Submitted to: American Society of Agri Engineers Special Meetings and Conferences Papers
Publication Type: Other
Publication Acceptance Date: April 23, 2007
Publication Date: June 20, 2007
Citation: Eigenberg, R.A., Brown Brandl, T.M., Nienaber, J.A. 2007. Shade Material Evaluation Using a Cattle Response Model. In: Proceedings of American Society of Agri Engineers Annual International Meeting, June 17-20, 2007, Minneapolis, MN. Paper no. 074082. Available: asae.frymulti.com/techpapers.asp?confid=min2007. Interpretive Summary: Summer heat events are stressful to cattle in open feedlots. One method to reduce heat stress is to provide shade for the cattle, so a variety of materials are being tested. The question is what shade material will be the most effective. A summer study was conducted to compare effectiveness of several shade materials. The shades provided 100%, 80%, 50%, or 25% effective shading. Each shade structure used instruments to measure radiant energy received under the shade.
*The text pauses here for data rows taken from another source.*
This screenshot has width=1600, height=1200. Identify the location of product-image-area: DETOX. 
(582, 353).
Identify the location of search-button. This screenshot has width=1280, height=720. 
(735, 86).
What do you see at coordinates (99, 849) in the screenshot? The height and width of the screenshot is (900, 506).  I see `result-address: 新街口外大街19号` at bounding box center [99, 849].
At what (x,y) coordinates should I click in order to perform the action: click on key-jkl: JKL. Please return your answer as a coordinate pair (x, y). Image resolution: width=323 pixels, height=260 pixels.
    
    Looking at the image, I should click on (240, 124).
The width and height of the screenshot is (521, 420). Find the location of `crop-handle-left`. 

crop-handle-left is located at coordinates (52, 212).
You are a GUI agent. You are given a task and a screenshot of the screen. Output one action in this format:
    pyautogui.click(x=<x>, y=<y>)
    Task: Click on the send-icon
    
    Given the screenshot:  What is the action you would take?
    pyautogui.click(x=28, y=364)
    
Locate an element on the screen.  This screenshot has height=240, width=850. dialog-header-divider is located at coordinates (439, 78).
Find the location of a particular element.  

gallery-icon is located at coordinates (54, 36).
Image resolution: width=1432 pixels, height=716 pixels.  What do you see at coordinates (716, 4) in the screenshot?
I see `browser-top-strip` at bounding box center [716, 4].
Solar data were also collected in a non-shaded treatment in addition to weather data. The weather data were used to predict cattle stress response. A heat stress index was used to evaluate the effectiveness of the shades. Analysis showed that the shade reduced the predicted stress for all shade materials. However, important differences existed between shade materials (compared to no-shade) for periods of stressful daylight hours.
Technical Abstract: Cattle produced in open feedlots are vulnerable to a variety of weather events; under certain conditions heat events can be especially detrimental. Shade structures are often considered as one method of reducing cattle stress. A variety of shading materials are available; selection of a suitable material is difficult without data that quantify effectiveness of the materials on stress reduction. A summer study was initiated using instrumented shade structures in conjunction with meteorological measurements to estimate relative effectiveness of various shade materials. The shade structures were 3.6 m by 6.0 m by 3.0 m high at the peak and 2.0 m high at the sides. Polyethylene shade cloth was used in three of the comparisons and consisted of 100%, 80%, and 50% effective shading. Additionally, one of the structures was fitted with a poly snow fence instead of shade cloth. Each shade structure contained a solar radiation meter to measure radiant energy received under the shade material. Additionally, meteorological data were collected as a non-shaded treatment and included temperature, humidity, wind speed, and solar radiation. Analyses of the collected data focused on a physiological model that predicts cattle respiration rate based on relative humidity, ambient temperature, solar radiation and wind speed. An associated heat stress index was used to determine the effectiveness of the shading options. Analyses of the data revealed that time spent in the highest stress category was reduced by all shade materials. Moreover, significant differences (p<0.05) existed between all shade materials (compared to no-shade) for hourly summaries during peak daylight hours.